調べても調べても、入ってくる情報は酷い有様のものばかりで現状が計り知れず、不安ばかりが募った。
しかしいざ自宅に戻ってみたら戸建にヒビこそ入っていたものの、自室はモノ一つ落ちていなかった。
あの瞬間の恐怖体験の実態は、あの場にいたものでしか共有し得ないものとなっていた。
もちろん今回の戦争が、映像ほど酷くないというつもりは毛頭ない。
むしろ逆だと思っている。
しかし映像はやはり一部を切り取った情報に過ぎず、全てを語り切ることはないのだということを忘れずにいたい。
とかく映像というものは自分が想像しているよりも心に残るものであると認識したうえで、敢えて切り離す決断も必要だ。
メディアの情報は実態との乖離が必ずある。
日々飛んでくるそのような速報に振り回されすぎてもいいことはない。
だけど無関心でいることはまた違う。
何かできないかと考えることも大事だし
時に考えないこともより大事。
みんながみんな我を忘れたら世界の混沌さが増してしまうから、離れて冷静に見る必要もある。
最近、半藤一利氏の「昭和史」を読んでいるが
わずか100年程前、当時の日本人が当時の満州にしたこと
ー 先住民の土地を強制的に奪い、石油を得て、日本本土の防衛のために満州を防衛線として使い、あらゆる諸権利を奪った ー
それは今のロシアと大差ないことだと思った。

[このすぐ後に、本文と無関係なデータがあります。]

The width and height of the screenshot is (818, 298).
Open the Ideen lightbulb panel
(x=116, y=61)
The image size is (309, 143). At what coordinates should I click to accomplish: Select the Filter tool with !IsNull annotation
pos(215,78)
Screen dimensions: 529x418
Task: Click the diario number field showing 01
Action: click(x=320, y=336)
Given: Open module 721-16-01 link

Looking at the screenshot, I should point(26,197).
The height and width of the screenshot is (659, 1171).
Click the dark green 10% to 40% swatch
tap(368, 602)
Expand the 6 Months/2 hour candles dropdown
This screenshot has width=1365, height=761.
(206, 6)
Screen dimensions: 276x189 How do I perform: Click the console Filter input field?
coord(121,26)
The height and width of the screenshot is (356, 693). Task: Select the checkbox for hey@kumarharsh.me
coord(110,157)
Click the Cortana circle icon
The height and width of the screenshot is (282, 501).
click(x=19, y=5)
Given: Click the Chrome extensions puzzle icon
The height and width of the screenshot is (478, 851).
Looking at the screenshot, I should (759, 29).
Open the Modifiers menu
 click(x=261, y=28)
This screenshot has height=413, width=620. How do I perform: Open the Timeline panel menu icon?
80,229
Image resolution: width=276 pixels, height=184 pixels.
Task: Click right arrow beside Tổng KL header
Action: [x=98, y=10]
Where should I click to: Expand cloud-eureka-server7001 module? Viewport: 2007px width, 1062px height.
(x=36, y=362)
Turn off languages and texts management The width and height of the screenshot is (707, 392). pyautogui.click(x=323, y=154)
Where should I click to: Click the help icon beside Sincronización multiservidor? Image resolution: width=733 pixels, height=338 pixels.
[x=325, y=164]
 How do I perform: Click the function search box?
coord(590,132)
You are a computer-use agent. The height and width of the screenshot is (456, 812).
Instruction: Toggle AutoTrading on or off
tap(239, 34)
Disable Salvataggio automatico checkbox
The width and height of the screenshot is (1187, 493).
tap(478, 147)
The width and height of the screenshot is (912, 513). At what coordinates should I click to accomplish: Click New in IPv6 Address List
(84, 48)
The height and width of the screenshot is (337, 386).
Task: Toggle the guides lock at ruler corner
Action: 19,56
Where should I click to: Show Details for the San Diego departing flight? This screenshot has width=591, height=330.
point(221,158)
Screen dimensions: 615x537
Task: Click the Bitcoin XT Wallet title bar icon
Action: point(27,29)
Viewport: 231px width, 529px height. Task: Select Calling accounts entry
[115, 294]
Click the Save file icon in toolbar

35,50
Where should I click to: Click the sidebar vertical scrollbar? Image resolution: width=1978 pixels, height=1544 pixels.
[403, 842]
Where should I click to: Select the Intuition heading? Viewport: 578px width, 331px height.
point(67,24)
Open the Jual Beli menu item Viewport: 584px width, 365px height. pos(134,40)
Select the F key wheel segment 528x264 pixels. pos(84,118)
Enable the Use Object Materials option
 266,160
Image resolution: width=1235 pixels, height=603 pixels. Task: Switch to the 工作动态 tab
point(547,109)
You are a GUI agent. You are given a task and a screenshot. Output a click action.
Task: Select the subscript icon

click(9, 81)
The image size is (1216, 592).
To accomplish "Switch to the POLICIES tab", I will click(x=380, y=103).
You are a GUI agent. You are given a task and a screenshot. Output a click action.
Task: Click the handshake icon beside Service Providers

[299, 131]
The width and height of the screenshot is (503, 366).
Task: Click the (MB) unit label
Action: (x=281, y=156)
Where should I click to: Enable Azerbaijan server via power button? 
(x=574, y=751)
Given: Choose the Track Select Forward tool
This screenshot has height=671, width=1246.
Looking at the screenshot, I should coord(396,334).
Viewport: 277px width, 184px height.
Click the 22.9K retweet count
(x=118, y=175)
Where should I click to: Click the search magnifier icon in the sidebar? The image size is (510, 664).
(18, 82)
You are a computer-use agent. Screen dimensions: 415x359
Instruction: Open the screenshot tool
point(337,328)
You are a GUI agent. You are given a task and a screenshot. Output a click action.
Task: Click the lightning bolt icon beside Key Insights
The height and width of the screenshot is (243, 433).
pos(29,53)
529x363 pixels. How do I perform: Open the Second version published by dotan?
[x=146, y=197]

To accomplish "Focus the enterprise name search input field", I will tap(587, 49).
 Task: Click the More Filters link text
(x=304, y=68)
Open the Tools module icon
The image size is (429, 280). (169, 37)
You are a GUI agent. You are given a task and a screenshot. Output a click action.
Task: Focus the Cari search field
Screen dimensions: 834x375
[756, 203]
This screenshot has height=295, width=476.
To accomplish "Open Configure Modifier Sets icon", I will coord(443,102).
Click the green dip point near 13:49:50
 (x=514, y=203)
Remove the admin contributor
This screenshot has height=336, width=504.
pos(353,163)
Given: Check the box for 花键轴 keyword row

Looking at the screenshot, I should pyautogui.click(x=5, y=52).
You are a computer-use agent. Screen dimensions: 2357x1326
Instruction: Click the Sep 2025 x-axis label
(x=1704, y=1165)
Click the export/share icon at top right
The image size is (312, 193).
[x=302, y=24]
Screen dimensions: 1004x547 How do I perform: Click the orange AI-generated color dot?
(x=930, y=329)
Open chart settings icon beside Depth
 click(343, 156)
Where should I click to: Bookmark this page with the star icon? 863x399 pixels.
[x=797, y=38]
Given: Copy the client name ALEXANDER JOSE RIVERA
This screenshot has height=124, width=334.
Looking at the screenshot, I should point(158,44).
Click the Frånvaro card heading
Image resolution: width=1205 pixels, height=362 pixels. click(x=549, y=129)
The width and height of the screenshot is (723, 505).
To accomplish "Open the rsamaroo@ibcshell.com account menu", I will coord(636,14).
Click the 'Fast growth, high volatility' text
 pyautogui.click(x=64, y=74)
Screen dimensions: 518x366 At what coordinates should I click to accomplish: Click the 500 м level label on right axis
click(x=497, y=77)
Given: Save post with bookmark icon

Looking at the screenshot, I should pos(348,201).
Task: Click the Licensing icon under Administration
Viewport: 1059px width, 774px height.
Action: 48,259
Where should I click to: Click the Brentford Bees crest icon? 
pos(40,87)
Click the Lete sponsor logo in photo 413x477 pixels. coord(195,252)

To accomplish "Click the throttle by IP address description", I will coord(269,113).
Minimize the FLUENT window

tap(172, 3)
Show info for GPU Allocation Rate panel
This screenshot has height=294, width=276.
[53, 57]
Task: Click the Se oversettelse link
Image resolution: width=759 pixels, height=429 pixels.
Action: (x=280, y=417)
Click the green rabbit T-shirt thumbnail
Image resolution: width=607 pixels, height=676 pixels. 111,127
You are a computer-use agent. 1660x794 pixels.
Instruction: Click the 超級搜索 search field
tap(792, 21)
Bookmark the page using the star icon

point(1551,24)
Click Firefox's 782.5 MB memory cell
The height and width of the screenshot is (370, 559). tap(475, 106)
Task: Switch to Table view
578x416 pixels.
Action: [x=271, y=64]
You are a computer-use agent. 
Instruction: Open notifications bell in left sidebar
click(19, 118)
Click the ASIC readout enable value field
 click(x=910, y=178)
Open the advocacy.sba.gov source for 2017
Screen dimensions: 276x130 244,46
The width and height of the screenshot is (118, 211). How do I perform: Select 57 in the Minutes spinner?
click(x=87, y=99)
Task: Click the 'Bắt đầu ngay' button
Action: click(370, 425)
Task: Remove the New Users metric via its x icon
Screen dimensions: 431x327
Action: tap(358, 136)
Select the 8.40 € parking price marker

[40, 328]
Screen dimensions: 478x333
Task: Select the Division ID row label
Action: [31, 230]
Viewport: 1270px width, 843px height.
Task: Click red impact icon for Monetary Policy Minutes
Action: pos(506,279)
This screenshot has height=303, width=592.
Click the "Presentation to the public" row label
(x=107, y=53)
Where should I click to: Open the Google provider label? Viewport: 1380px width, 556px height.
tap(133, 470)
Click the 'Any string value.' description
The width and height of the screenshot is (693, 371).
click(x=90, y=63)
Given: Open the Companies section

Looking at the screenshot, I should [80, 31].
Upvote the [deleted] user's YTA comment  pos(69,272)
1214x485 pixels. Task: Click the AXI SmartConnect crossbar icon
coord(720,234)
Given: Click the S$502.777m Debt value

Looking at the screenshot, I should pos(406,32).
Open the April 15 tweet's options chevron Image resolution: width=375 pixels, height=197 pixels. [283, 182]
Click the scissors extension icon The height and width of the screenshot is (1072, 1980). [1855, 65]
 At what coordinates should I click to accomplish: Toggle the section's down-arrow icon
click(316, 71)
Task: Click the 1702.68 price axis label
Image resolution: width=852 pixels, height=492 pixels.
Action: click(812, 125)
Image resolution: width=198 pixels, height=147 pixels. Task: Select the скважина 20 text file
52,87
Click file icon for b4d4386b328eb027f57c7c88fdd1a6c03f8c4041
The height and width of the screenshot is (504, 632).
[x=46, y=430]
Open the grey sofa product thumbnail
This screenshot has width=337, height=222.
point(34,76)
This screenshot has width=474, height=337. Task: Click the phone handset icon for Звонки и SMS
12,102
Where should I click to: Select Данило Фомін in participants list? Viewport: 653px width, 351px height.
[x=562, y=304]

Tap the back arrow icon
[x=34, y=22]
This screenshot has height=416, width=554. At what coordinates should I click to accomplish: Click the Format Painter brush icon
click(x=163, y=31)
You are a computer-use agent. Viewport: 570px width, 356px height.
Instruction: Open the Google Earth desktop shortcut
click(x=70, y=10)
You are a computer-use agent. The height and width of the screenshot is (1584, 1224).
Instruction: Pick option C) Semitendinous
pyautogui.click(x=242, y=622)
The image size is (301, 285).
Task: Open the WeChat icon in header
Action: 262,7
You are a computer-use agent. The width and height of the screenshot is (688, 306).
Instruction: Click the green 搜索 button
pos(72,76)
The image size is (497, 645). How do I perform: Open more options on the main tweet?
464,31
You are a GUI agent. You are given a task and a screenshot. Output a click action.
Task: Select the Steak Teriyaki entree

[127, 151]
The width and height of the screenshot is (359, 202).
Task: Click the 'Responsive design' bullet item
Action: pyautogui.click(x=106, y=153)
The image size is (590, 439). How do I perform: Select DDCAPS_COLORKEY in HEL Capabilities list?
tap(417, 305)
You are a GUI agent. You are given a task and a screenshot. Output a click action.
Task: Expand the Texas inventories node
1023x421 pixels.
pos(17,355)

(もちろん現代ほどの武力はなかっただろうけど、人の権利を奪ってまで防衛するという志向は同じだ)
私たちの曾祖父の世代の人達が、何故そんなことをしたかというと、ひとえに日本を守るために、それも命懸けでやったことで、そのお陰で私達はどこの国の植民地にもならずにこうして過ごしている。
ロシアがやっている武力行使自体は確実に悪いことではあるが、そこにある歴史的な背景を踏まえて見る必要があるだろう。
まだ終わっていないことを俯瞰してみることは難しいが、
どうやったって時間が必要なことには変わりない。
メディアやSNSの映像といった即席の情報ばかりを得ていると、知らぬうちに感情寄りの思考になる。
そのうちにメンタルがやられればなお思考に偏りが生じる。
メンタルがやられて立ちすくみ動けなくなれば思考停止状態であるともいえる。
壮大すぎる事態であることは間違いなく、それ故に焦ることも投げやりになることもせず
じっくりと自分のペースで考えていけるような情報の質と量を摂取することを心がけたい。